### [Task instructions]
From the listing below, tally the lines that include "agent". Return only the total.

### [Data supplied]
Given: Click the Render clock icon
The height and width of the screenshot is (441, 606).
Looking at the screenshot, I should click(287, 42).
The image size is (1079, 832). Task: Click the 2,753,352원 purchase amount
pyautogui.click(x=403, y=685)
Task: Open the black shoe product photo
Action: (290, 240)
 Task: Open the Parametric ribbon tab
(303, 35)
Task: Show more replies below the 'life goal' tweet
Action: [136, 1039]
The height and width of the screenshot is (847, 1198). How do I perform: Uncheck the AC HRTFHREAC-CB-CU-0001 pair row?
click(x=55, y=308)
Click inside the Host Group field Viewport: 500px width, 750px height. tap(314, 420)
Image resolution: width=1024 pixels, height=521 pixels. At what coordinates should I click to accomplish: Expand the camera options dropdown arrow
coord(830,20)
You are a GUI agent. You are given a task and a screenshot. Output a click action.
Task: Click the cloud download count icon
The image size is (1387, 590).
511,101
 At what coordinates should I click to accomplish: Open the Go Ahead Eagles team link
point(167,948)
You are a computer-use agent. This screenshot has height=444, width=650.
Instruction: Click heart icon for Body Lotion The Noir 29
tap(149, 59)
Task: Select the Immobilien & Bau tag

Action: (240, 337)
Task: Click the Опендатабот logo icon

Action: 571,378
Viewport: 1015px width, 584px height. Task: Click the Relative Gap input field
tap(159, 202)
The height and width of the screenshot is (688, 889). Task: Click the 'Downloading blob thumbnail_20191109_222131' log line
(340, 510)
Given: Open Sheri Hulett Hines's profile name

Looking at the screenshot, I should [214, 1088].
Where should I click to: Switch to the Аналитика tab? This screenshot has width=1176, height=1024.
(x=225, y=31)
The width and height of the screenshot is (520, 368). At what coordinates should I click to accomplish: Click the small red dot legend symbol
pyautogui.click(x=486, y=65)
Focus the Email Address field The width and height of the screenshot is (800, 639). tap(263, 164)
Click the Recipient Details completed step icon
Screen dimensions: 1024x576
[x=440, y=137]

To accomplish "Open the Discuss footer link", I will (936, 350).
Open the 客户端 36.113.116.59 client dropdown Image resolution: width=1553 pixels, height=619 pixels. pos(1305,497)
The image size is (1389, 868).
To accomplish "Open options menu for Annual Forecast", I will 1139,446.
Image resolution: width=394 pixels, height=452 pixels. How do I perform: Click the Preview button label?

### [Final answer]
2